Reynolds Vapor said it would provide comment on the ruling, while Altria said it would have no comment.
On Sept. 7, a federal jury determined Reynolds Vapor’s top-selling Vuse Alto product infringes on three Altria patents cited in the complaint filed in May 2020.
Altria was awarded $95.23 million in damages.
The payments cover “positive net sales of the Vuse Alto products manufactured in, sold in, imported into or exported from the United States.” Each payment is required no later than 60 days after the end of each financial quarter.
Altria said in a Sept. 8 statement the damages cover past infringements through June 30, 2022. “Post-trial proceedings will address ongoing damages through the expiration of Altria’s patents in 2035,” Altria said.
Meanwhile, Reynolds Vapor claimed the higher ongoing royalty rate “is unsupported.”
Tilley wrote that “courts recognizes that ‘pre-suit and post-judgment acts of infringement are distinct, and may warrant different royalty rates given the change in the parties’ legal relationship and other factors.’”
“When determined an ongoing royalty, courts must ‘focus on changed circumstances’ since the earlier hypothetical negotiation because ‘an ongoing royalty effectively serves as a replacement for whatever reasonable royalty a later jury would have calculated in a suit to compensate the patentee for future infringement.’”
Altria’s reasoning was based primarily on its theory that increased consumer demand for Alto products and subsequent profitability after May 2019 “changed economic conditions that also favor a higher royalty rate.”
Altria cited Vuse surpasses Juul as the top U.S. e-cigarette in May 2022, according to the industry trends analysis of convenience stores by Nielsen.
Altria also cited that as Reynolds Vapor lowered the price of some Vuse Alto products, it resulted in reducing the per-unit royalty due to Altria.
Reynolds Vapor countered that Vuse Alto’s profitability as of June 2022 was in line with what both groups “expected in the May 2019 negotiations.”
Reynolds Vapor also said Altria is “ignoring Reynolds’ own contributions to the success of Alto, such as its marketing and promotional efforts.”
Tilley ruled that the “changed economic circumstances” since May 2019 did not “support increasing the 5.25% royalty rate as determined by the jury.”
Second legal action
In November, Reynolds Vapor filed a formal request for a new federal court trial.
At that time, Reynolds Vapor said in a statement that it “intends to vigorously defend the issues remaining for the court, and, if necessary, we will appeal the decision to the United States Court of Appeals for the Federal Circuit for further review.”
Reynolds Vapor claims the jury award “is the product of legal error and must be vacated for a new trial on damages, or remittitur.”
Reynolds Vapor requested a new trial under Federal Rule of Civil Procedure 59.

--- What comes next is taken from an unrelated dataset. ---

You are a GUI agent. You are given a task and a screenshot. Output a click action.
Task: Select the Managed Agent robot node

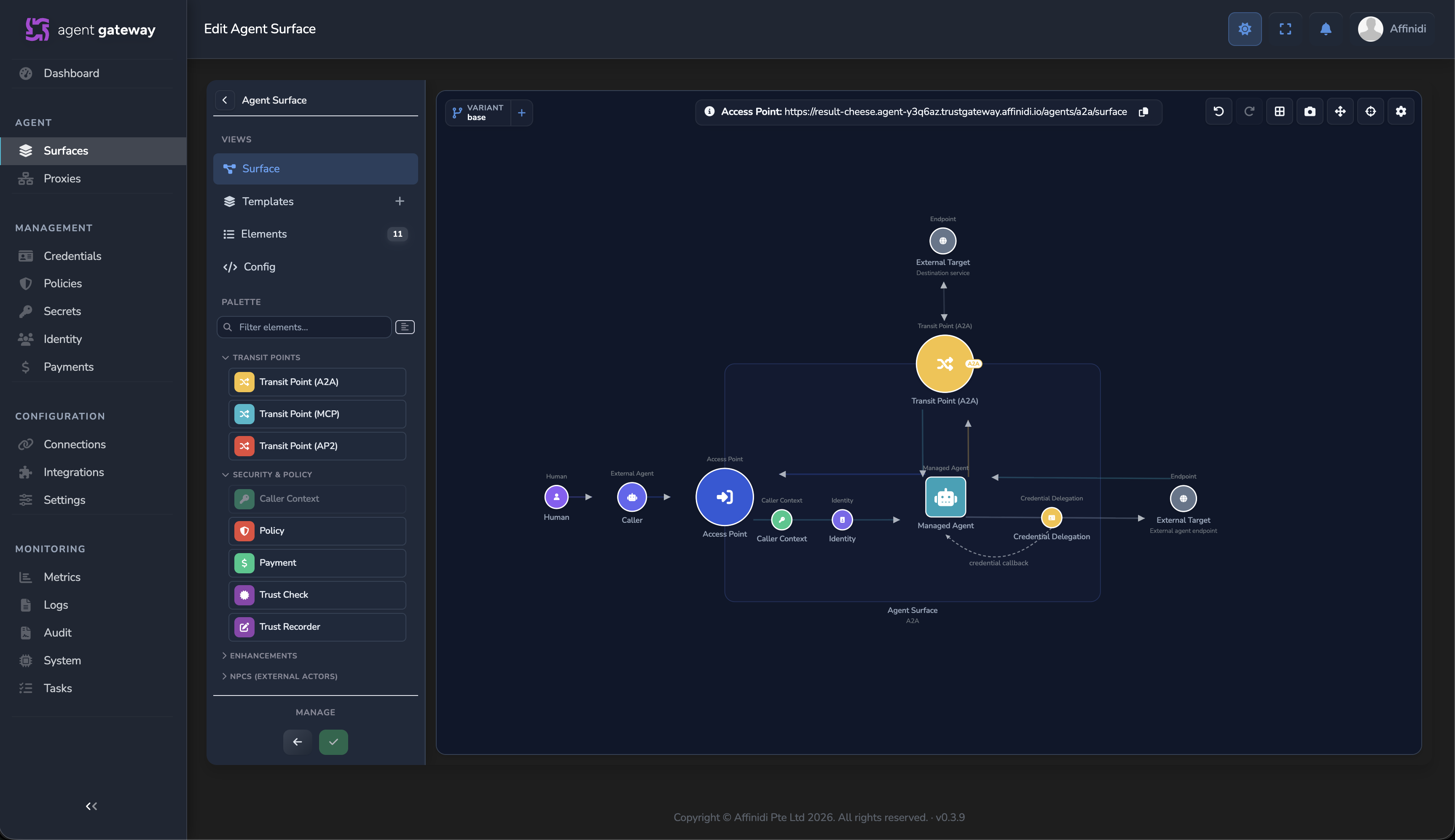pyautogui.click(x=945, y=497)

According to N.C. General Statutes, Rule 59 allows for a new trial for reasons that include: any irregularity by which any party was prevented from having a fair trial; misconduct of the jury or prevailing party; newly discovered evidence material for the party making the motion that could not, with reasonable diligence, have discovered and produced at the trial; manifest disregard by the jury of the instructions of the court; excessive or inadequate damages appearing to have been given under the influence of passion or prejudice; insufficiency of the evidence to justify the verdict or that the verdict is contrary to law; and error in how a law was applied.
Reynolds Vapor stated in its request that “Altria’s improper injection of inflammatory evidence regarding patent infringement allegations against Reynolds in other cases denied Reynolds a fair trial.”
“Erroneous evidentiary rulings also prejudiced Reynolds’ ability to present its defense. Those errors independently, and under the cumulative error doctrine, affected the verdict such that a complete new trial is required.”
“We take allegations of infringing the intellectual property rights of others seriously,” Reynolds said in its Sept. 8 statement.
“When necessary and appropriate, we will take every available measure to defend against allegations that seek to undermine our investment in innovation and our ability to reduce the health impact of our business.
“For the same reason, we will continue to defend our intellectual property robustly across the globe.”
Altria said in a statement that “this was a fair trial. There is no basis for another trial, and we are pleased that the jury correctly found that Reynolds Vapor has infringed a number of our patents.”